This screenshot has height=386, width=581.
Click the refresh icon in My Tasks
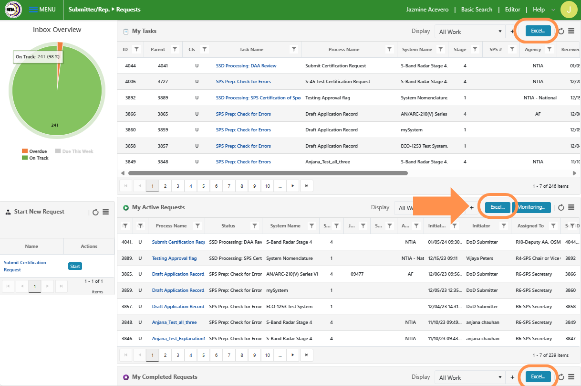click(561, 32)
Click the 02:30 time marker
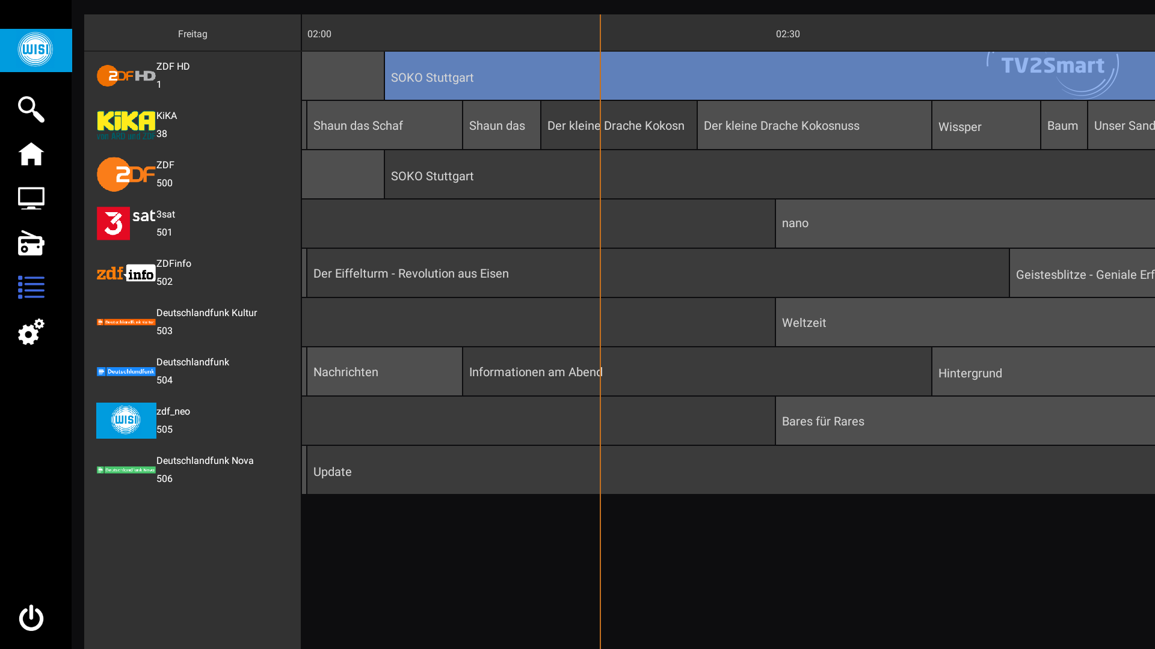Viewport: 1155px width, 649px height. pyautogui.click(x=787, y=34)
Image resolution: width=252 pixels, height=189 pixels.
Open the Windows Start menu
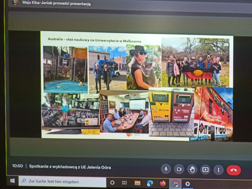pyautogui.click(x=12, y=181)
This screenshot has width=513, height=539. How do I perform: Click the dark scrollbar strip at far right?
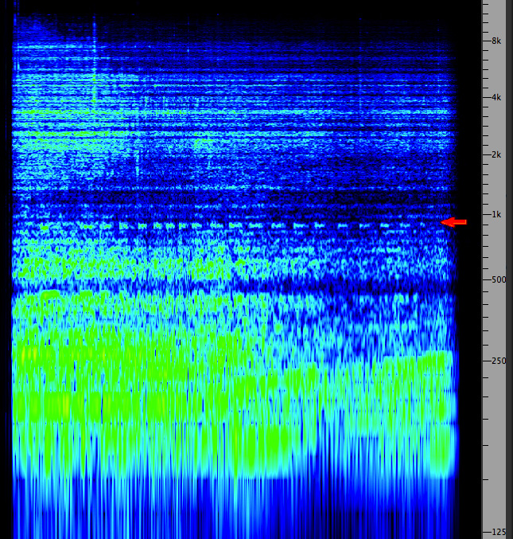coord(509,271)

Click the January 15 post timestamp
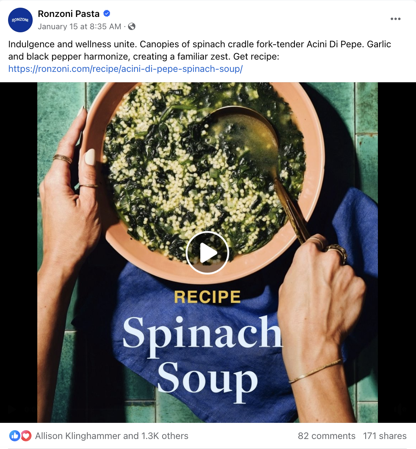(x=80, y=27)
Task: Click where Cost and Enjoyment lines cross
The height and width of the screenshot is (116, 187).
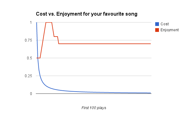Action: [38, 58]
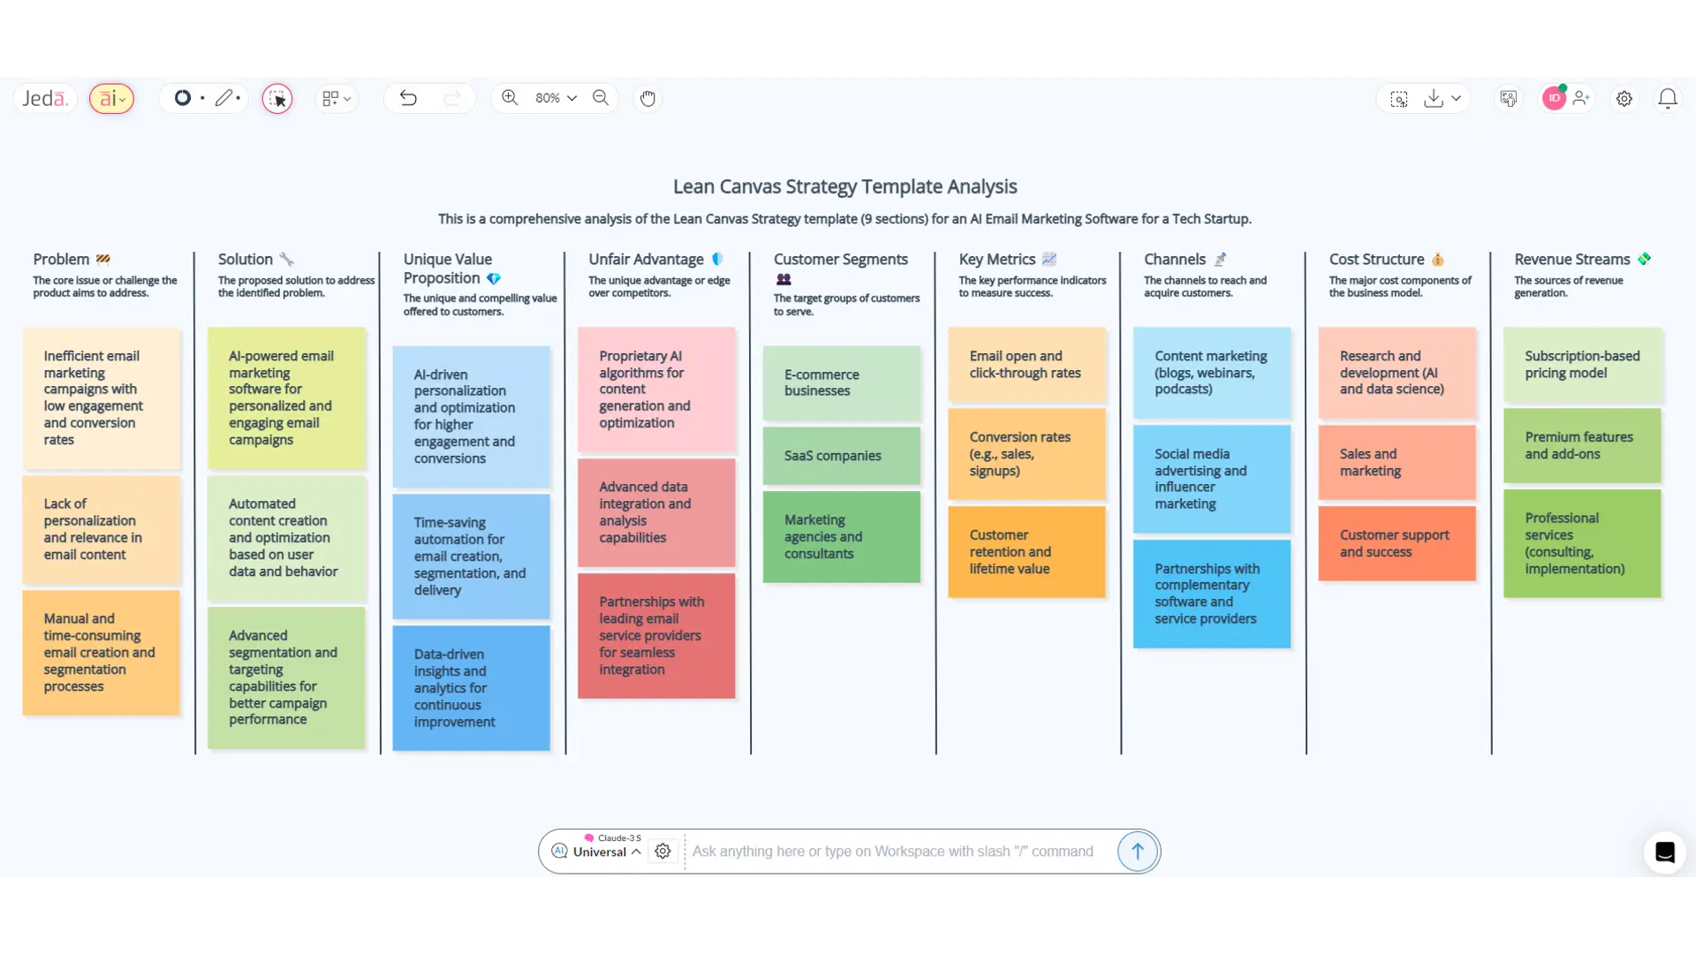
*-*-*
GIVEN PROBLEM >> Write out all the lines of the records again, with the requests left as they are. In the answers, multiply every number by 0.6 and round to a whole number, with halves rounding up. That means every click coordinate, plus the viewport width and height that one answer gives. Leave out the pictures.

TASK ANSWER >>
This screenshot has height=386, width=581.
Click the refresh icon in My Tasks
click(337, 19)
Click the 02:30 time marker
Viewport: 693px width, 389px height. pyautogui.click(x=472, y=20)
Image resolution: width=252 pixels, height=189 pixels.
Open the Windows Start menu
pyautogui.click(x=7, y=109)
This screenshot has width=513, height=539. How do I perform: Click the dark scrollbar strip at far right?
coord(305,163)

Click the January 15 post timestamp
(x=48, y=16)
Task: Click where Cost and Enjoyment lines cross
The height and width of the screenshot is (116, 187).
Action: [23, 35]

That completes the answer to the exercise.